## Text block
---

Partisanship, Propaganda, and Disinformation: Online Media and the 2016 U.S. Presidential Election | Berkman Klein Center

In this study, we analyze both mainstream and social media coverage of the 2016 United States presidential election. We document that the majority of mainstream media coverage was negative for both candidates, but largely followed Donald Trump's agenda: when reporting on Hillary Clinton, coverage primarily focused on the various scandals related to the Clinton Foundation and emails.

Partisan Right-Wing Websites Shaped Mainstream Press Coverage Before 2016 Election, Berkman Klein Study Finds | Berkman Klein Center

The study found that on the conservative side, more attention was paid to pro-Trump, highly partisan media outlets. On the liberal side, by contrast, the center of gravity was made up largely of long-standing media organizations.

Rob and I narrowed my research area to media manipulation. Given, the widespread concern about the spread of fake news especially during the 2016 US General Elections, we sought to study the various forms of media manipulation and possible measures to mitigate this problem. I worked closely with Jeff Fossett, a co-intern on this project. My research about media manipulation began with a literature review of the state of the art. Jeff Fosset and I explored various research and news publications about media manipulation.

---

## Data excerpt
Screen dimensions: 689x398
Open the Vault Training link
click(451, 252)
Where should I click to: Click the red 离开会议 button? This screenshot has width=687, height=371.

---

## What is expected
Return the text above on media coverage of the 2016 U.S. presidential election in full, word for word.

## Answer for this exercise
Partisanship, Propaganda, and Disinformation: Online Media and the 2016 U.S. Presidential Election | Berkman Klein Center

In this study, we analyze both mainstream and social media coverage of the 2016 United States presidential election. We document that the majority of mainstream media coverage was negative for both candidates, but largely followed Donald Trump's agenda: when reporting on Hillary Clinton, coverage primarily focused on the various scandals related to the Clinton Foundation and emails.

Partisan Right-Wing Websites Shaped Mainstream Press Coverage Before 2016 Election, Berkman Klein Study Finds | Berkman Klein Center

The study found that on the conservative side, more attention was paid to pro-Trump, highly partisan media outlets. On the liberal side, by contrast, the center of gravity was made up largely of long-standing media organizations.

Rob and I narrowed my research area to media manipulation. Given, the widespread concern about the spread of fake news especially during the 2016 US General Elections, we sought to study the various forms of media manipulation and possible measures to mitigate this problem. I worked closely with Jeff Fossett, a co-intern on this project. My research about media manipulation began with a literature review of the state of the art. Jeff Fosset and I explored various research and news publications about media manipulation.